# TASK TO COMPLETE
Across the records below, how many lines include the word "icon"? State only the number.

[[ STORED DATA open ]]

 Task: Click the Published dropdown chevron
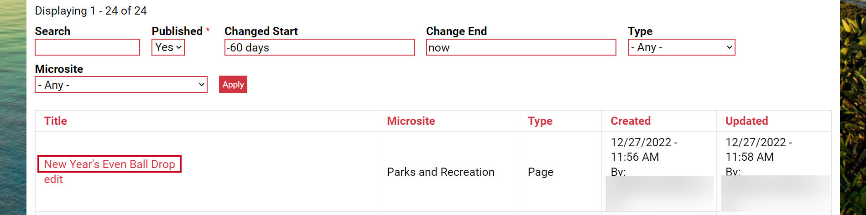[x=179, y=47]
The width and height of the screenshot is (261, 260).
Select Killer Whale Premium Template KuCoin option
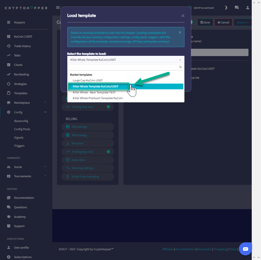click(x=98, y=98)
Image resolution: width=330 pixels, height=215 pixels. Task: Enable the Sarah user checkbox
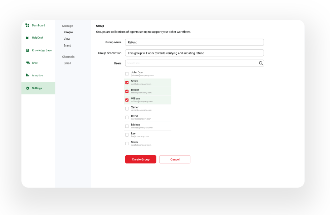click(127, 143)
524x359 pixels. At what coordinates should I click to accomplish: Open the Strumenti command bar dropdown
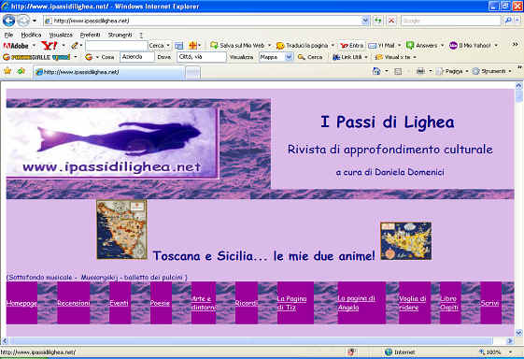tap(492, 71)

[[ STORED DATA closed ]]
[[ STORED DATA open ]]

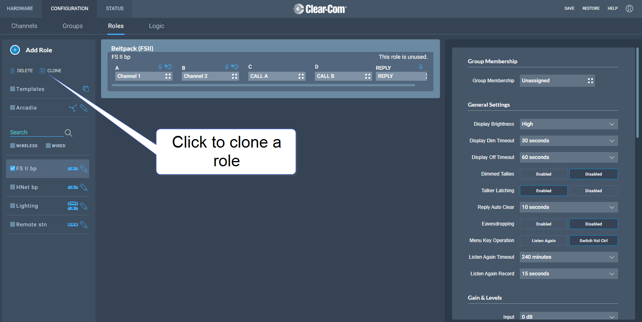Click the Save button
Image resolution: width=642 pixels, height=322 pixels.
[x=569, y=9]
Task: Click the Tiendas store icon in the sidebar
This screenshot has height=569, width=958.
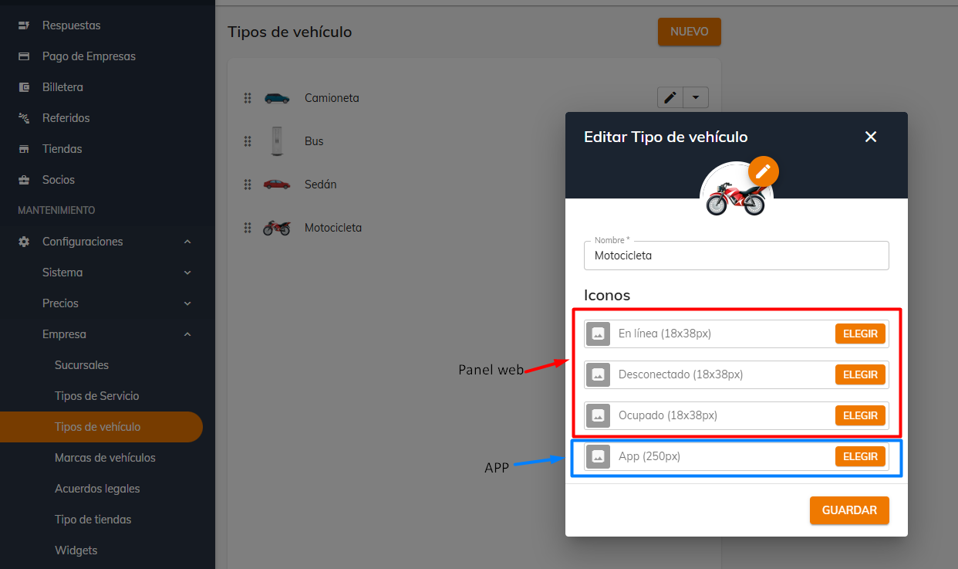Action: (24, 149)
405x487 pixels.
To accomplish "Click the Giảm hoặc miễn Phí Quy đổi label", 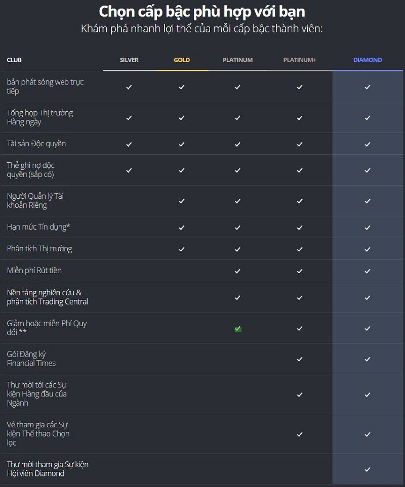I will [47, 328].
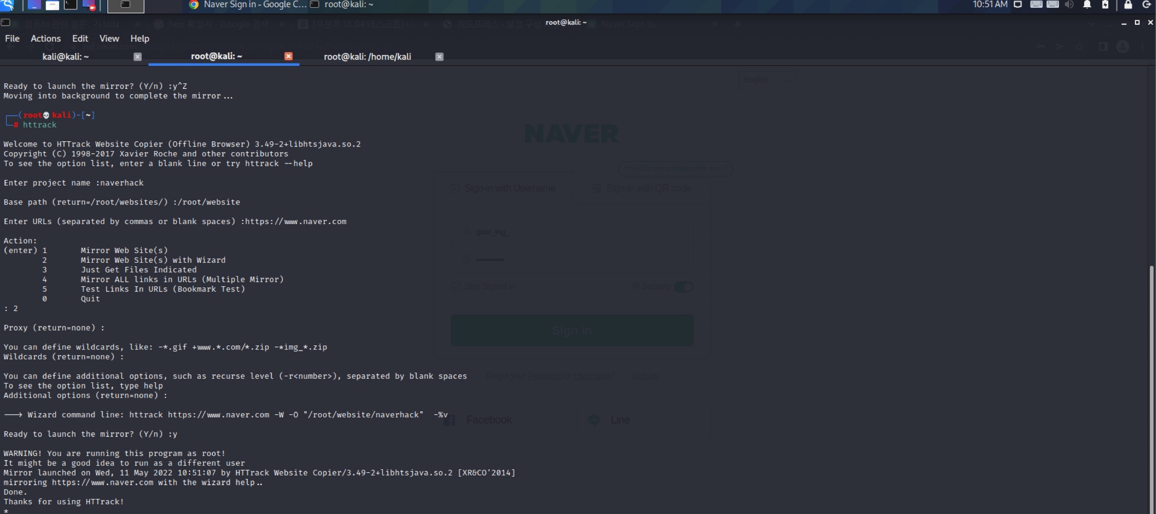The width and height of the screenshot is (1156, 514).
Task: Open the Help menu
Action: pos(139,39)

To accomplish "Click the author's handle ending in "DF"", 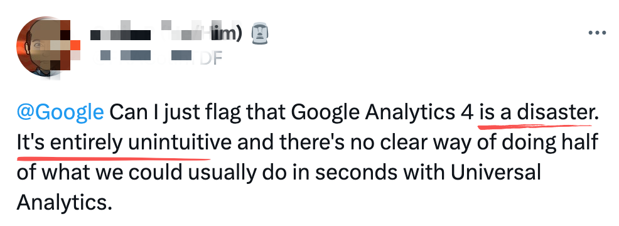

[[ STORED DATA closed ]]
[[ STORED DATA open ]]

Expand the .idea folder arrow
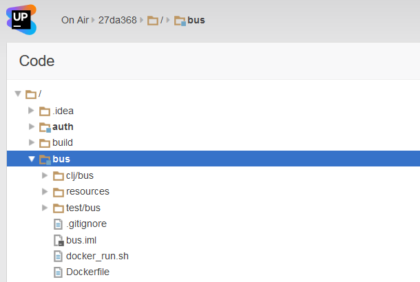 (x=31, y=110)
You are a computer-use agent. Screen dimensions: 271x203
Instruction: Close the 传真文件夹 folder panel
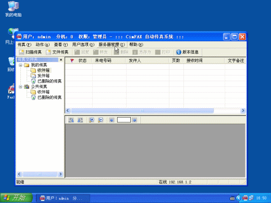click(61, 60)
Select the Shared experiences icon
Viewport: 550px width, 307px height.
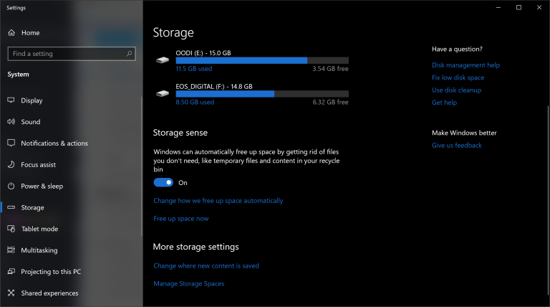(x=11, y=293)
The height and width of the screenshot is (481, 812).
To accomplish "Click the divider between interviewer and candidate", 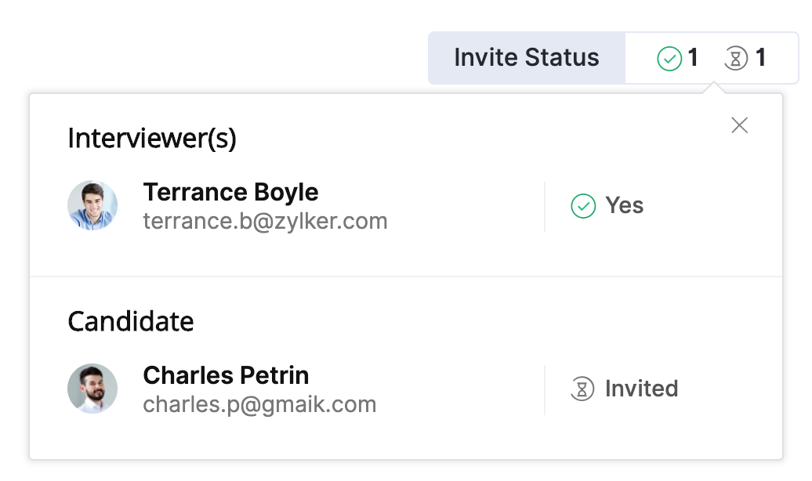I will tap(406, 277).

[[ STORED DATA closed ]]

# WRITTEN SOLUTION
2